I have messages and photos sent to my phone from family, which always brightens my day.

After lunch I decide to bake, can’t do lots not enough eggs an can’t just nip to the supermarket now. I just make brownies and cheese scones today

3.35pm I’m tired now, so feet up.

Everyday just seems to mingle into one since the lockdown, I don’t seem to have a structured day anymore which confuses my clock, day, date routine has gone right out the window.

8.30pm hubby is outside watching for the space station…he shouts me and the space station fly’s over head in the nights sky.

Sunday 29th March 2020

🦠🦠 Day 6 Lockdown 🦠🦠

Well the dogs woke me this morning at 6.45am? well that’s what it says on my phone and watch but just looked at the clock now and it says 6.10am looked at my iPad and it says 7.10am 🙈 I sit going through social media woops the clocks should have been changed I think.

I go out for my morning walk with Toby and Charlie this morning, very quiet out and about which is good, but then again it is absolutely freezing 🥶 the wind just cuts straight through this morning… should be thankful I am fortunate enough to be able to get out.

Toby posing, as the sunrises over the houses on to the beach

Charlie enjoying water play

Dogs are happy they have had a good walk and play on the beach and I’ve had my daily exercise.

Back home hubby needs something to do…I knew he wouldn’t last long before he was looking for something ” Gail find me something to do” Then he comes up with an idea “fairy house” I have always wanted a tree stump fairy house for the garden 😊 I’m so excited! So off we go into the garden to choose my tree stump, we have lots of logs around so I’m sure we can find some suitable.

Let the fairy houses begin

I’m having trouble with the door frames today, I think they keep moving 🙈 cause I’m walking into them all the time. It’s a rough ship I’m sailing today 😂😂

Give us something to do for the next week or so.

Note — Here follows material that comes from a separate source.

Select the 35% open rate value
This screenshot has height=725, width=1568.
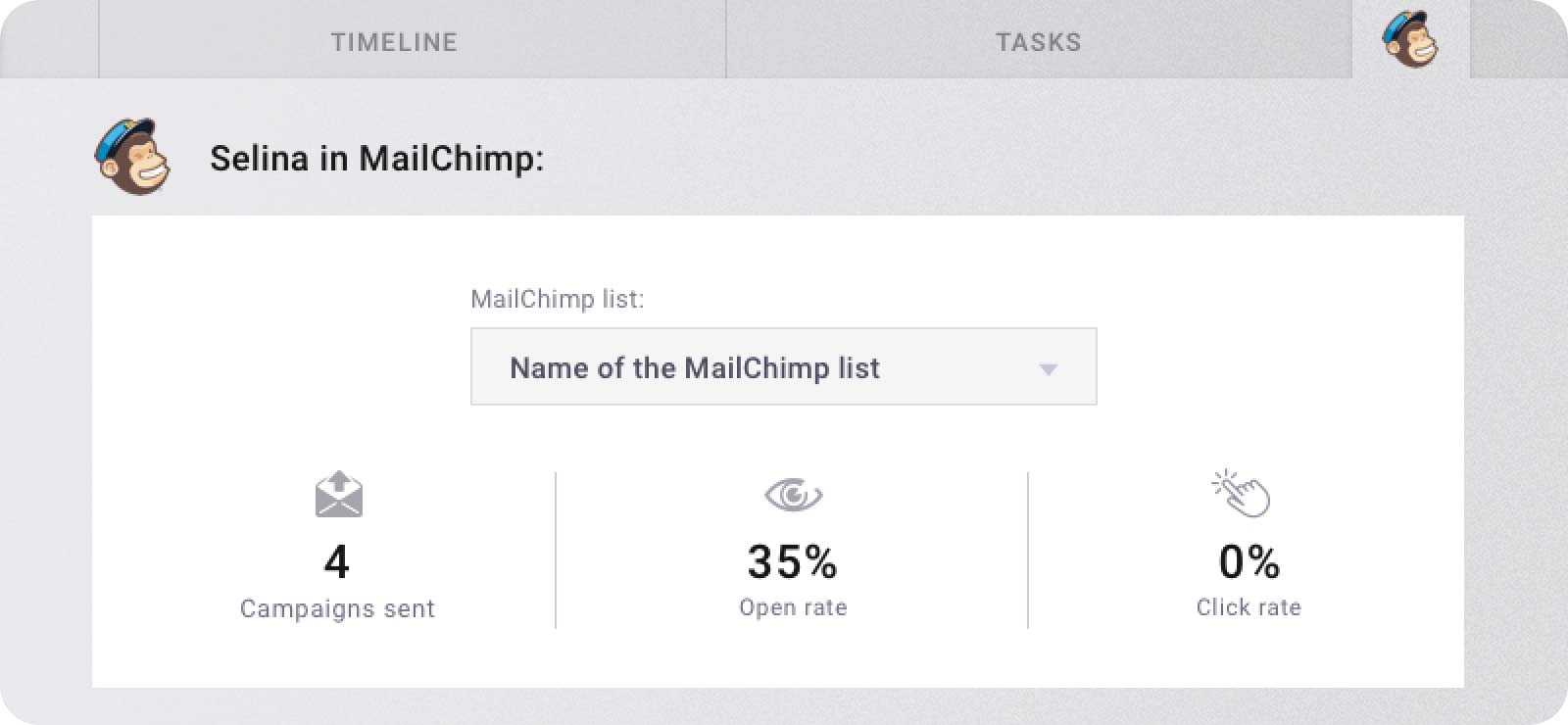click(x=792, y=562)
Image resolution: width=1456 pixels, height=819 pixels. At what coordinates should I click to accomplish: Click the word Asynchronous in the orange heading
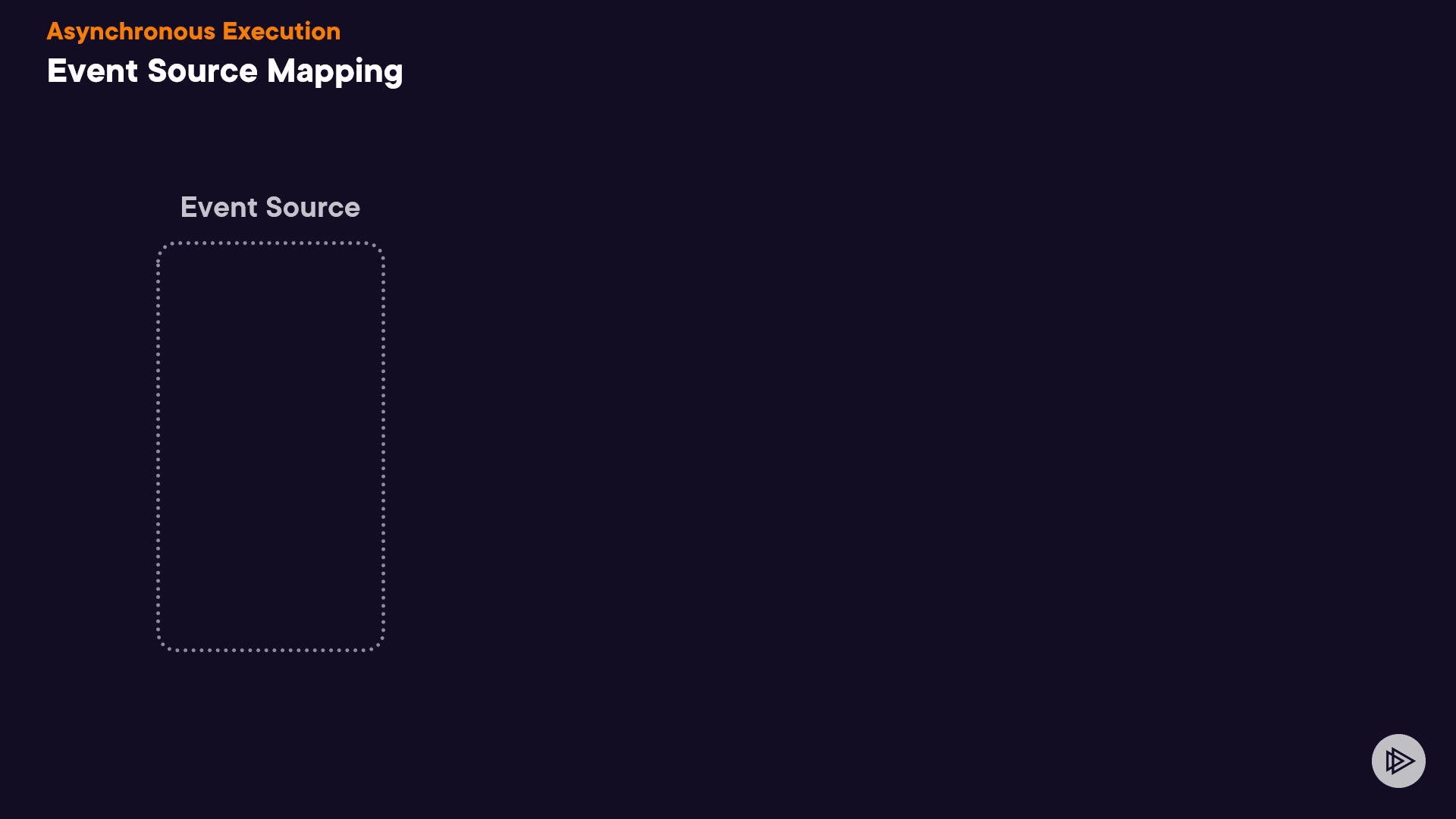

Speak with my daughter Samantha on the phone which is nice and good to hear everyone is well 😊

As hubby is busy with all the sawing and cutting I go off into my little workshop to try and digitise a design into embroidery stitches…I have only been trying to do this for over a week, not very successfully I might add. Hurray!! 4 hours later success 😀 about time! I was getting ready to throw the towel in, but glad I kept going. I used to do this every day just over a year ago and now I get myself into a right old muddle remembering the different processes, getting angry with myself along the way. At least I do still try.

Diary

Friday 27th March 2020

🦠🦠Day 4 Lockdown 🦠🦠

Well I slept pretty good last night but don’t always feel better for it.

Hubby is off out too work this morning which leaves me wondering what today will bring once I have been for my morning walk with Toby.

I have no idea what to do with my self. I am now missing visiting my family as it has been a good few weeks since I have seen them and know it’s gonna be a good few more to keep us safe while the virus is still on the increase.

That’s enough about the virus… I will try and lighten my blog with happy things.

My daughter sent me a photo of my oldest grandson who needs his hair cutting. messing around, she put a bobble in his hair, which made me smile 😊

How could I not smile at this photo 😊

Been looking through some of my photos and picked out some of the ones that make me smile. I was having difficulty finding the ones I really wanted and putting them In to a collage, I was getting mixed up with my phone and also struggling to use my collage app today, so photos a bit higglety pigglety today 🙈

Me and Toby have our daily walk, Charlie stayed at home today not interested in walking. We quietly stroll up to the beach which is a lot quieter this morning 😊 so we have a leisurely walk along the beach through the park and back home.

Toby having a paddle

Who’s that?? I don’t think Toby has worked out it’s his reflection 😂

I have been out in the garden again doing a few more fencing panels while the weather is nice. That’s all the back garden fencing done 😊 hurrah !😀

At last I have sat down and I wonder why I’m tired… I really need to learn to pace myself.